イマオト - 今の音楽を追うブログ -

旧ブログ名:face it。音楽チャートアナライザーとして、ビルボードジャパンや米ビルボードのソングチャートなどを紹介します。

”90年代R&B”復興の鍵を握るのはこの人

まさかの大胆サンプリング。

女優としても活躍するゼンデイヤが、クリス・ブラウンを招いた新曲「Something New」が日本時間の昨日公開。これがまんまTLC「Creep」使いなのです。

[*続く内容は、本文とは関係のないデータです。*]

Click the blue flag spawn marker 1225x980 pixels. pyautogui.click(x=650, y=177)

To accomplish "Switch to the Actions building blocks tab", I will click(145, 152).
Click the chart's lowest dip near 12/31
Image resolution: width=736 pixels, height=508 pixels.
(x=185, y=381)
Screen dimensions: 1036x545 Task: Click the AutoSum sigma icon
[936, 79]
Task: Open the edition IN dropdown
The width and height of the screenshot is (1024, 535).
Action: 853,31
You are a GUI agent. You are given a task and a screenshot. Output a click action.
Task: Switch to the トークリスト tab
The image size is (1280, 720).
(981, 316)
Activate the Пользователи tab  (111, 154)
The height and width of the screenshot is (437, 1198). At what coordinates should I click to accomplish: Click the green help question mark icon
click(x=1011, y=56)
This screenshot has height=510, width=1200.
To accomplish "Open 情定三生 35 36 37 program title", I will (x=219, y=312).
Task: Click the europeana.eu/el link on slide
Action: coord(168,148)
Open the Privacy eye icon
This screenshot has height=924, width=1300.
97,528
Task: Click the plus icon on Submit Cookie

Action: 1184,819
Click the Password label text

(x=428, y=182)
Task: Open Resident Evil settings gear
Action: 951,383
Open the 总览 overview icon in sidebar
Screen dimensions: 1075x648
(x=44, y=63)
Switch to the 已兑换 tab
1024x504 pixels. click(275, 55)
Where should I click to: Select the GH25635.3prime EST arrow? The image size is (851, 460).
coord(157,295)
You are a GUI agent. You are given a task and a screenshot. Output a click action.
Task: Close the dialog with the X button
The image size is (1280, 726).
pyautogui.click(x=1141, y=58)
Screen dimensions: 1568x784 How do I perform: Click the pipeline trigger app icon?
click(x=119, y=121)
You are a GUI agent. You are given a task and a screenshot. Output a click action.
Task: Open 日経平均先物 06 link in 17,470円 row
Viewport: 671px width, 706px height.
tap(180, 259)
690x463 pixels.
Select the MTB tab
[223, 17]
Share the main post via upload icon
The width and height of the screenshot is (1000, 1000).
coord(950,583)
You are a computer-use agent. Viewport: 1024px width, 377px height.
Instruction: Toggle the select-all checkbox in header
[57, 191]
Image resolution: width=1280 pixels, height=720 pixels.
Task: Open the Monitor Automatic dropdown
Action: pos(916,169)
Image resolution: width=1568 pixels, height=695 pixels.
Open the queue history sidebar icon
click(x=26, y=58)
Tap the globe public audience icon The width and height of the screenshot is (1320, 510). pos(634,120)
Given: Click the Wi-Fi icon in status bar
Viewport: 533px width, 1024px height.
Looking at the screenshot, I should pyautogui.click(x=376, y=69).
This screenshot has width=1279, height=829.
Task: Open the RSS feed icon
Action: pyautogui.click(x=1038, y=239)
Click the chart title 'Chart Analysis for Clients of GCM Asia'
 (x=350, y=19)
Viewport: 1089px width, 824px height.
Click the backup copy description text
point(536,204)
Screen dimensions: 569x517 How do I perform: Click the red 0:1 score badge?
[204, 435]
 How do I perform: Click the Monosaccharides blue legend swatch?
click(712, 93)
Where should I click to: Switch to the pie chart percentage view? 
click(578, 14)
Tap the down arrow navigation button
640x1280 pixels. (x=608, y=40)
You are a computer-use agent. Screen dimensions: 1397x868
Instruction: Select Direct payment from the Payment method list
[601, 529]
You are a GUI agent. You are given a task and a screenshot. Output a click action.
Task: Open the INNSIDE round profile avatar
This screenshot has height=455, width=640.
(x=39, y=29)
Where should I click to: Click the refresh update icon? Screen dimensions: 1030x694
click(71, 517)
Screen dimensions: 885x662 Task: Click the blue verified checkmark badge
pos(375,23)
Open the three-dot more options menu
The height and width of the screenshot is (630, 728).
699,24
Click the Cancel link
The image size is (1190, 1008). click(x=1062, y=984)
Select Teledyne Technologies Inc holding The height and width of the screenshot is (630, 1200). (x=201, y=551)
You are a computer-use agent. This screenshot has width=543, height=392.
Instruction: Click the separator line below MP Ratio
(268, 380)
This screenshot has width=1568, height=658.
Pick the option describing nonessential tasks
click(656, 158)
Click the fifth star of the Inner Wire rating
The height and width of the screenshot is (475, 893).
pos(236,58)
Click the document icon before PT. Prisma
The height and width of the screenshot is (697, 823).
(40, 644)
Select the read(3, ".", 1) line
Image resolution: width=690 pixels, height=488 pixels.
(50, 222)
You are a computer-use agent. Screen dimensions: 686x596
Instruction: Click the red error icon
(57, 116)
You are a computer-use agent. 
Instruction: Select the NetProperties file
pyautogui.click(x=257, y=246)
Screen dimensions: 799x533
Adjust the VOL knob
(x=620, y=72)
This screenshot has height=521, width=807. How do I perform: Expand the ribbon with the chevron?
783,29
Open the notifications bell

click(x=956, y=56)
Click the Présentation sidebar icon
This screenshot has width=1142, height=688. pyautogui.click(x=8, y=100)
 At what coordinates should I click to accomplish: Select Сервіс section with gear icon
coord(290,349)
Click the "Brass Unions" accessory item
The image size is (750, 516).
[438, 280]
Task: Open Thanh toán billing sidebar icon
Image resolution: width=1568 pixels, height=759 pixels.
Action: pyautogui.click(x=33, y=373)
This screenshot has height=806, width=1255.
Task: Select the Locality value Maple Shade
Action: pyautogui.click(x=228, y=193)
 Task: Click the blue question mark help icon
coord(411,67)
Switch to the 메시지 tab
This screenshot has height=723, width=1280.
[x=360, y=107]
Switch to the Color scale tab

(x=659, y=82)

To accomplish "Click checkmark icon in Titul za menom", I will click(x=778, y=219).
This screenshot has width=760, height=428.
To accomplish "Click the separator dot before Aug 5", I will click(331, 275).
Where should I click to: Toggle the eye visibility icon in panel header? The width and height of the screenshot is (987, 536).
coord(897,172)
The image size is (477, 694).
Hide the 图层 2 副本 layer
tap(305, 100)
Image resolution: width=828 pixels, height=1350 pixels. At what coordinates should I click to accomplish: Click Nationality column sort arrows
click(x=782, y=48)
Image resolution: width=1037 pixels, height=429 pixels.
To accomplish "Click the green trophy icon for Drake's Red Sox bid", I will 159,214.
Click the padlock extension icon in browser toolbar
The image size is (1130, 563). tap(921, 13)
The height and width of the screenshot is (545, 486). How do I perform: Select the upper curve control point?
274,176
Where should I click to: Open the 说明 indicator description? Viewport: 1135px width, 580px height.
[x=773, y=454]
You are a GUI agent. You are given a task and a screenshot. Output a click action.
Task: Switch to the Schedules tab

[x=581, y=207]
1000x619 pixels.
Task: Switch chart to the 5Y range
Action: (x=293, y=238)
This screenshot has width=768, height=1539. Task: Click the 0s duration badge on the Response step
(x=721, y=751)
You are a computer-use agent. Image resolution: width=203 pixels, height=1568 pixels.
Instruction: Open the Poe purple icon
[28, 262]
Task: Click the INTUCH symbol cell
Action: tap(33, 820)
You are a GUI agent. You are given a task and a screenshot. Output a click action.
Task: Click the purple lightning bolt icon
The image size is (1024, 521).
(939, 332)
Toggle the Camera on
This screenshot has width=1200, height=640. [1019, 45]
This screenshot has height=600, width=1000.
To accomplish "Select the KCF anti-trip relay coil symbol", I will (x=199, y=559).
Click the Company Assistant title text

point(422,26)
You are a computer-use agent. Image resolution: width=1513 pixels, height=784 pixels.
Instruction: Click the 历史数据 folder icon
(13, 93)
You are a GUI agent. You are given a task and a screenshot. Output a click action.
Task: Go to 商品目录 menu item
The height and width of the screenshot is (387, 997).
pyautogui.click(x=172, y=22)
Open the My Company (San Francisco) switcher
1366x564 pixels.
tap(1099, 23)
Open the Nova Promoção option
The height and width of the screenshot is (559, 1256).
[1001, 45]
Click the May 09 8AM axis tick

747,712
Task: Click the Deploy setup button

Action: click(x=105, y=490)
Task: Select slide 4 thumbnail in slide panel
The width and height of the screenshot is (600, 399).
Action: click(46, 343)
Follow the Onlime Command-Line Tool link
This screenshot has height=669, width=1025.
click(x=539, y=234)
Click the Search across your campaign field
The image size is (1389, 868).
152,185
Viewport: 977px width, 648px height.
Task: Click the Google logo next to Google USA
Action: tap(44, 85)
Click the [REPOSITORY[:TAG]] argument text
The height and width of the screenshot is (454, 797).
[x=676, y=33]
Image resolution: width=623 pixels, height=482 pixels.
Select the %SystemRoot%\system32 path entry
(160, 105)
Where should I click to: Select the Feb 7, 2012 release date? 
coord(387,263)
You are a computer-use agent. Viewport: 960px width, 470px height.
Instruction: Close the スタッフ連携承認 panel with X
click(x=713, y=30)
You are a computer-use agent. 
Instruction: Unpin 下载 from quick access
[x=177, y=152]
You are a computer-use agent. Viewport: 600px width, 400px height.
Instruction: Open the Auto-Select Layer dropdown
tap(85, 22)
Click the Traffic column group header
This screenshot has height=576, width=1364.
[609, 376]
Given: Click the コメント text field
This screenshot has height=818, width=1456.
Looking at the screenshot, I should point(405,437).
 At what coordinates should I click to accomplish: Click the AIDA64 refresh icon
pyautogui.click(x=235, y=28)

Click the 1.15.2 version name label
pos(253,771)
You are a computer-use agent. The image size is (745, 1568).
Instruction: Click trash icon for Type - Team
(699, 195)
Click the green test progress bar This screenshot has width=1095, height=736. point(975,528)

・Zendaya feat. Chris Brown「Something New」(2016)

TLC「Creep」(1994)

オリジナルのBPMを早め、一方でキーは下げて引用。米ビルボードシングルチャートで週間1位、1995年の年間チャートでは3位という堂々たる成績を残した、まさに”90年代R&B”を代表する「Creep」が用いられたことに、”90年代R&B”ムーヴメントは本物ではないかと感じています。ちなみに自分はこの曲を米ビルボードのホームページで知ったのですが、それから間もなくしてbmrでも紹介されました。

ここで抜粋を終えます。